本发明属于微生物技术领域，提供一株产碱性蛋白酶耐盐芽孢杆菌菌株DS5及其产碱性蛋白酶的方法与应用。所述产碱性蛋白酶耐盐芽孢杆菌DS5为耐盐芽孢杆菌（Bacillus halotolerans），于2020年8月17日保藏于广东省微生物菌种保藏管中心，保藏号为：GDMCC No.61148；保藏地址为：广东市先烈中路100号大院59号楼5楼。所述菌种从山西山区农田土壤样品中分离筛选获到。该菌株产碱性蛋白酶，耐盐、耐高温，所产蛋白酶为胞外酶；该菌株发酵过程及培养时间短、产蛋白酶迅速，发酵制备碱性蛋白酶的工艺简单、高效，制备出的蛋白酶具有耐碱和耐高温特性，可被用来作为洗涤添加剂使用，洗涤效果优良。

Description

一株产碱性蛋白酶耐盐芽孢杆菌及其产碱性蛋白酶的方法与应用

技术领域

本发明属于微生物技术领域，具体涉及一株产碱性蛋白酶耐盐芽孢杆菌及其产碱性蛋白酶的方法与应用。该产碱性蛋白酶耐盐芽孢杆菌为菌株DS5。

背景技术

蛋白酶是催化蛋白质水解的一类酶，是全球用途最广泛的酶制剂之一，可用于洗涤剂、皮革、食品、酿酒行业，以及纺织、医药品、化妆品等的生产上，蛋白酶按来源分为动物蛋白酶、植物蛋白酶及微生物蛋白酶。蛋白酶也可按照反应时最适pH分为酸性蛋白酶、中性蛋白酶和碱性蛋白酶。碱性蛋白酶属内肽酶中的丝氨酸蛋白水解酶类，主要应用于加酶洗涤剂工业，最早在猪的胰脏中发现。1945年瑞士的Jaag等发现了微生物蛋白酶，开启了蛋白酶广泛应用于洗涤剂工业。

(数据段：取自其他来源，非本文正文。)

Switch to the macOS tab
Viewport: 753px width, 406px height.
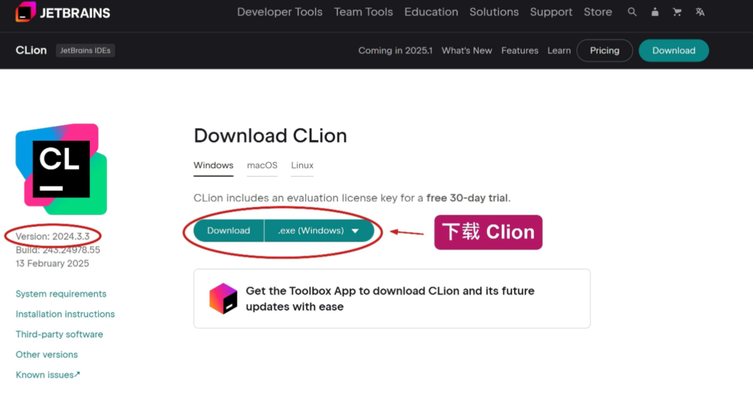(x=262, y=166)
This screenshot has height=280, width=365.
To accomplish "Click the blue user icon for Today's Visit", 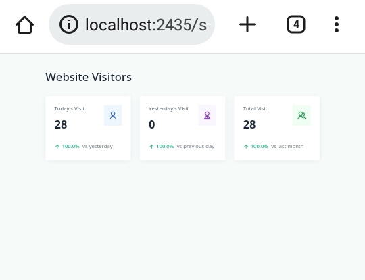I will click(113, 115).
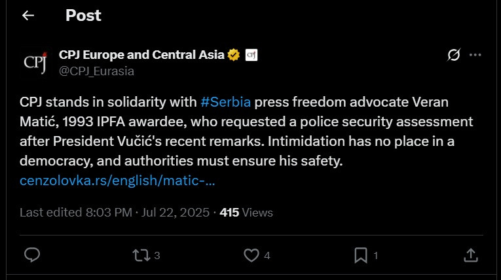Bookmark this post
Viewport: 501px width, 280px height.
pyautogui.click(x=361, y=255)
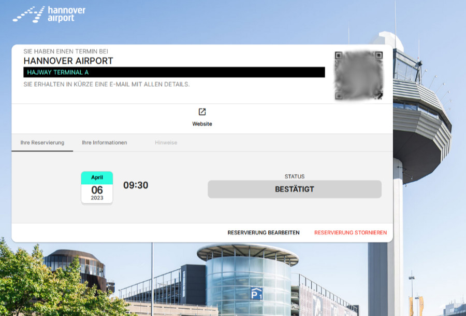Screen dimensions: 466x316
Task: Click the 09:30 appointment time
Action: [136, 185]
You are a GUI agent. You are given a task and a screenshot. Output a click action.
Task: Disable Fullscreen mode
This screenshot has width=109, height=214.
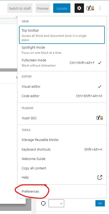pyautogui.click(x=62, y=63)
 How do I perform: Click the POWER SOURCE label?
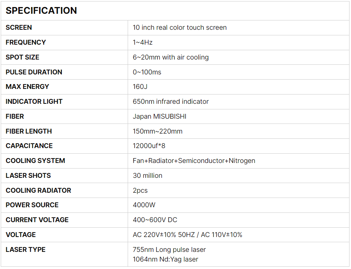click(x=32, y=205)
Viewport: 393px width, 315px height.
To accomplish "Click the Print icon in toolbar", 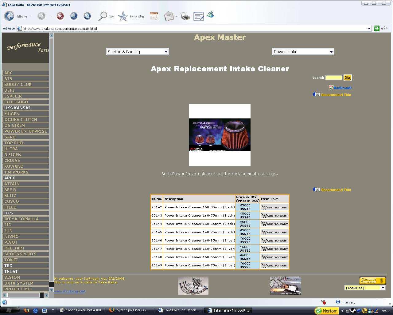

目前洗涤剂中添加的枯草杆菌蛋白酶包括Savinase™ (Subtilisin 309)，Subtilisin Novo (BPN′)，Alcalase™ (Subtilisin Carlsberg)，Maxacal™ (NovozymesA/S, Denmark)，BLAP Sb(Henkel, Germany)，和Properase™ (Genecor Int. USA)，它们通常在较高温度和pH条件下能保持稳定，然而，其中大多数蛋白酶在液体洗涤剂存在下稳定性降低，洗涤效率有限。微生物作为蛋白酶来源比植物和动物表现出许多优势，最重要的是生长相对迅速，易于处理，不需要昂贵的培养基，某些具有极端微生物的特性，可通过统计模型优化、可控的自动化生物过程生产所需产品。因此，寻找和筛选能够生产在洗涤剂中稳定的碱性蛋白酶，并在极端条件下保持其高活性和稳定性的替代微生物至关重要。

发明内容

本发明的目的在于提供一株产碱性蛋白酶耐盐芽孢杆菌菌株DS5及其产碱性蛋白酶的方法与应用。

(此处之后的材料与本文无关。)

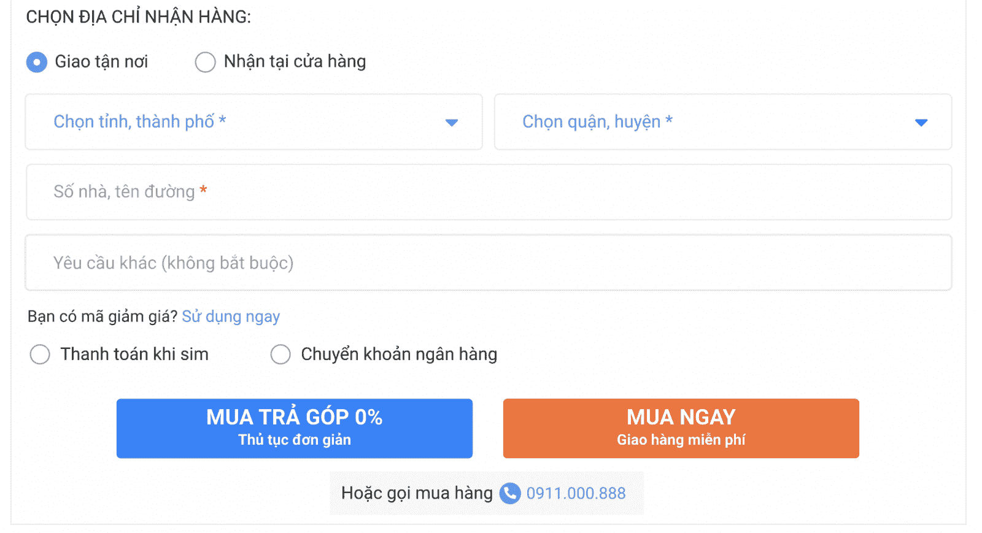Click the phone number 0911.000.888
982x533 pixels.
tap(576, 493)
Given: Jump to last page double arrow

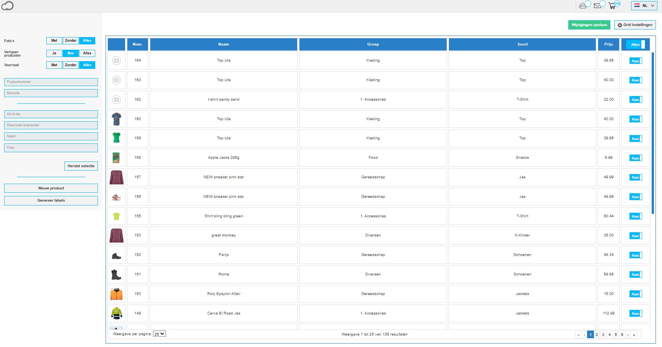Looking at the screenshot, I should pos(634,335).
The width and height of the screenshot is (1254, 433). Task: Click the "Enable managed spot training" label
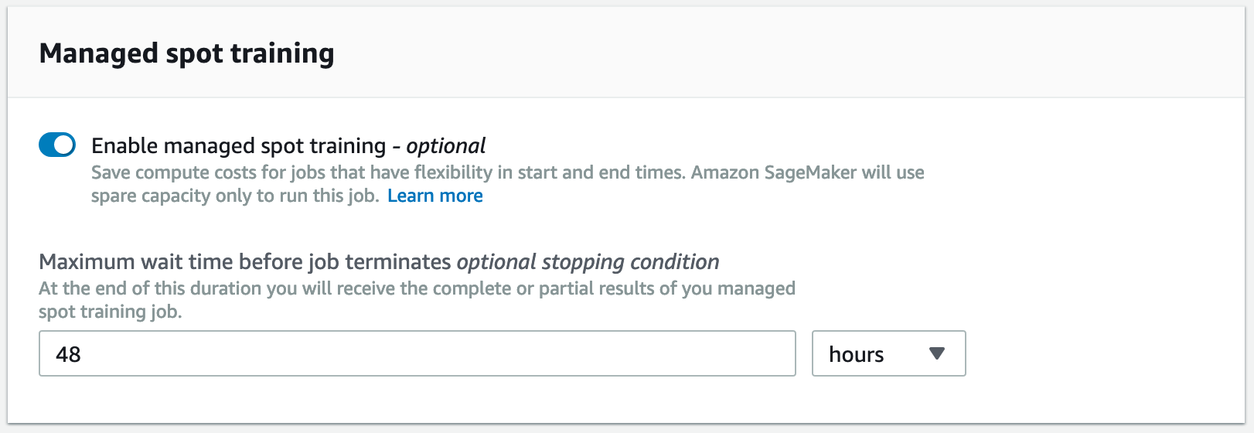point(238,145)
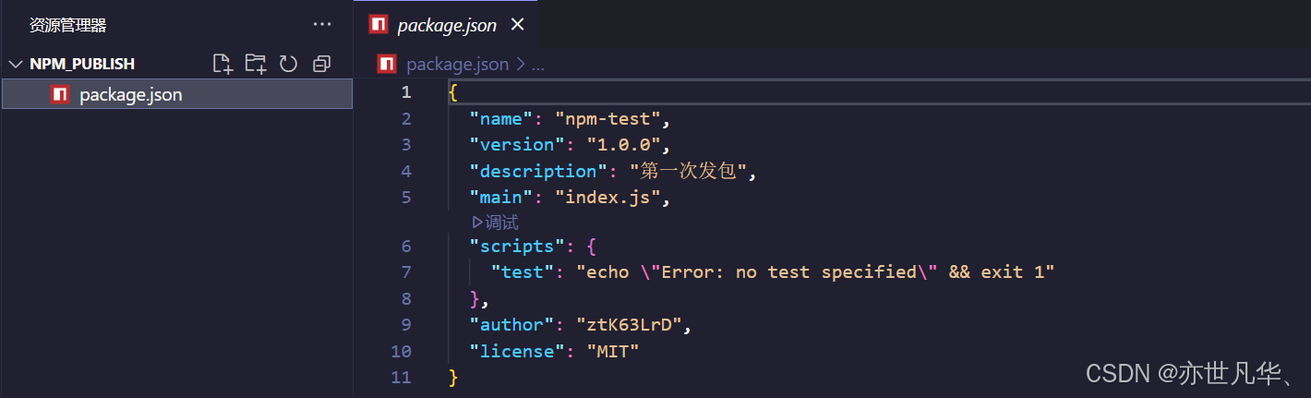1311x398 pixels.
Task: Create a new file in NPM_PUBLISH
Action: 222,64
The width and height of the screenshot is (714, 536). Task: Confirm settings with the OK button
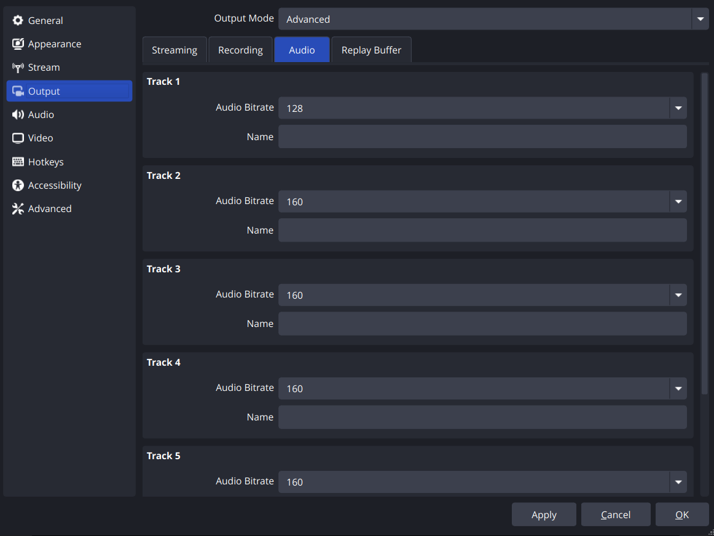pyautogui.click(x=682, y=514)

本发明由如下技术方案实现的：一株产碱性蛋白酶耐盐芽孢杆菌，所述产碱性蛋白酶耐盐芽孢杆菌DS5为耐盐芽孢杆菌（Bacillus halotolerans），于2020年8月17日保藏于广东省微生物菌种保藏中心，保藏号为：GDMCC No.61148；保藏地址为：广东市先烈中路100号大院59号楼5楼。

利用所述产碱性蛋白酶耐盐芽孢杆菌生产碱性蛋白酶的方法具体步骤如下：

（1）菌株活化：将菌株DS5接种到含有质量浓度为2％(w/v)脱脂奶粉的LB平板培养基上，37℃培养至有透明圈产生；

(2)种子培养：将产生透明圈的单菌落接种于种子培养基中，37℃培养10h，得种子液；

(3)发酵培养：将种子液按体积比为4％的接种量接种于发酵培养基中发酵，装液量为12%，发酵温度为37℃，pH为7.2-7.4，转速为200r/min，发酵12h，得发酵液；

(4)收集蛋白酶：将发酵液在4℃下，转速8000-12000rpm，离心5-10min，取上清液，室温下，边搅拌边向上清液中加入硫酸铵，每升溶液加入硫酸铵472g，使上清液中硫酸铵的饱和度达到70％，充分溶解后4℃静置8-12h，然后13000rpm离心20-30min，取沉淀，用pH为9的硼酸盐缓冲液溶解沉淀，得到蛋白酶粗提液；将蛋白酶粗提液过Sephadex-G25脱盐柱脱盐，收集有蛋白的部分，使用浓缩管浓缩后经Superdex-75凝胶柱层析得到纯蛋白。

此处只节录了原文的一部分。